### [Task goal]
Gather each line containing the string "will" from these entries.

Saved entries
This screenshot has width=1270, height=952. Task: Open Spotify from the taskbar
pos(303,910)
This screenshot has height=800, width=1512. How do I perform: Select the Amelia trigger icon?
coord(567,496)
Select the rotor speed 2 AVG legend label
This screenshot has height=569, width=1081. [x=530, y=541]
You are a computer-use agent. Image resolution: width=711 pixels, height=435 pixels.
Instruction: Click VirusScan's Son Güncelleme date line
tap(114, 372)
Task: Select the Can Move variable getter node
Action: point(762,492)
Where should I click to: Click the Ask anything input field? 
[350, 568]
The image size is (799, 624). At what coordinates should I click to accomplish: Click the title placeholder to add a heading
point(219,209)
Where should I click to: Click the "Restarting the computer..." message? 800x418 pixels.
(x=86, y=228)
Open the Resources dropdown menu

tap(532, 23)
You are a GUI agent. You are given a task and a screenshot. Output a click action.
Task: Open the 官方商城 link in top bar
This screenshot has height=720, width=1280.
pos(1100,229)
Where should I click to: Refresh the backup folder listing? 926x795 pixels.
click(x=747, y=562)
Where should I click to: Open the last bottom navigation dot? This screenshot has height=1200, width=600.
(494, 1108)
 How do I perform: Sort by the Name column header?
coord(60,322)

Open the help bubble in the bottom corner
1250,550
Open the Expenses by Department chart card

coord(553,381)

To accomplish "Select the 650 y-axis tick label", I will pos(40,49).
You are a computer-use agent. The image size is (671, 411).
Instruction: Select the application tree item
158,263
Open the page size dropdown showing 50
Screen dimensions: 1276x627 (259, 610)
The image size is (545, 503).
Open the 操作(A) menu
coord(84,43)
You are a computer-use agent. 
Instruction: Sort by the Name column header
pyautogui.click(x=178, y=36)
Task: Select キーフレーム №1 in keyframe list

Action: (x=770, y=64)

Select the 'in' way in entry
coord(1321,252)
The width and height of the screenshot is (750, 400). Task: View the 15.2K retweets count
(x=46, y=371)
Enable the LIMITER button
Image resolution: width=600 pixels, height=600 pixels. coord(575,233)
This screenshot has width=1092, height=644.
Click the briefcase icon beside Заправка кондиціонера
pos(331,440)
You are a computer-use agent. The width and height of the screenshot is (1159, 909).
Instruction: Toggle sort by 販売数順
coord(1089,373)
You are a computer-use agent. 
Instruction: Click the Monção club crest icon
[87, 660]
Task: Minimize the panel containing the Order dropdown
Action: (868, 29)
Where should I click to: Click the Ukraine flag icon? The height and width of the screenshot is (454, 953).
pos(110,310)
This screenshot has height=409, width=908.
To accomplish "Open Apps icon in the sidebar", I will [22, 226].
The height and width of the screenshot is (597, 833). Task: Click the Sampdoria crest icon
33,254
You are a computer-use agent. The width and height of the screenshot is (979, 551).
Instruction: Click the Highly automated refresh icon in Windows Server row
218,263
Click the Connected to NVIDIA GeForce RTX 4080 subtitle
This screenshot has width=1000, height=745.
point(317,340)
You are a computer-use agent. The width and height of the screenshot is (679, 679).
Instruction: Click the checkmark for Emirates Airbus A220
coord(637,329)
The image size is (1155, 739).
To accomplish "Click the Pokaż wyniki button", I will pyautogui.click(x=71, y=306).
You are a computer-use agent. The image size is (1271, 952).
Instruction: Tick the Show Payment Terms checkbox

### [Exercise answer]
To accomplish "Select the 650 y-axis tick label", I will pos(40,49).
To accomplish "Open Apps icon in the sidebar", I will [22, 226].
To accomplish "Click the Pokaż wyniki button", I will pyautogui.click(x=71, y=306).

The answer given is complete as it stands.